## EXTRAIT SOURCE
==================================================

L’appréciation n’est pas la même pour tous, surtout en ce qui concerne son application. La mesure de suspension des manifestations sur la voie publique en Côte d’Ivoire continue de faire parler d’elle. Si dans la mouvance présidentielle la décision est applaudie, c’est tout le contraire chez les adversaires politiques et de certains observateurs de la scène politique nationale.
Se sentant principalement visés, des plateformes et partis politiques de l’opposition ne cessent de dénoncer la décision. Ils sont soutenus par des mouvements de la société civile. Il s’agit d’une restriction de l’espace civique, pensent certains. Pour d’autres, il s’agit d’une volonté manifeste des autorités ivoiriennes d’empêcher les activités de l’opposition. Ils en veulent pour preuve l’article 20 de la Constitution en Côte d’Ivoire qui affirme que « les libertés d’association, de réunion et de manifestation pacifiques sont garanties par la loi ».

==================================================

## LES DONNÉES
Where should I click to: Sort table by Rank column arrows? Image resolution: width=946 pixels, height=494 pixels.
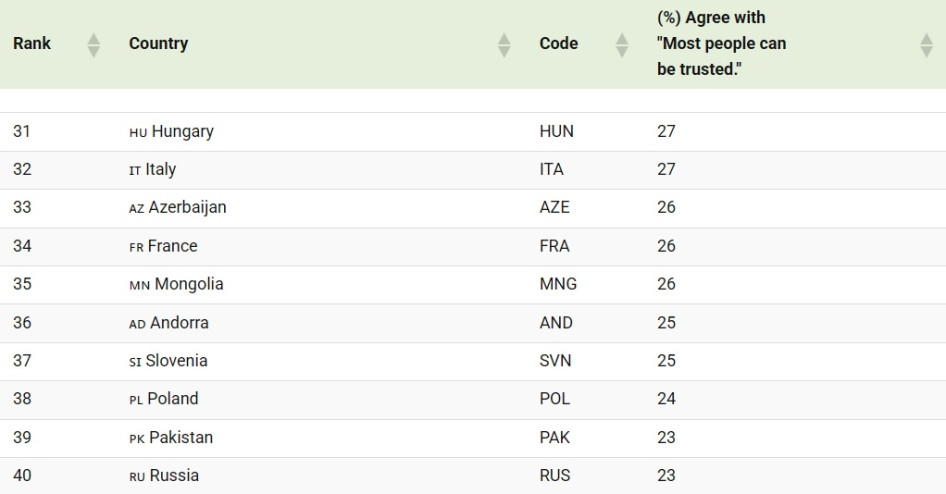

==================================================

## PROBLÈME À RÉSOUDRE
Dans le texte sur la suspension des manifestations en Côte d’Ivoire, relevez les libertés que l’article 20 de la Constitution, tel qu’il est cité, déclare garanties par la loi.

## SOLUTION PROPOSÉE
- la liberté d’association
- la liberté de réunion
- la liberté de manifestation

Le texte les qualifie toutes de « pacifiques ».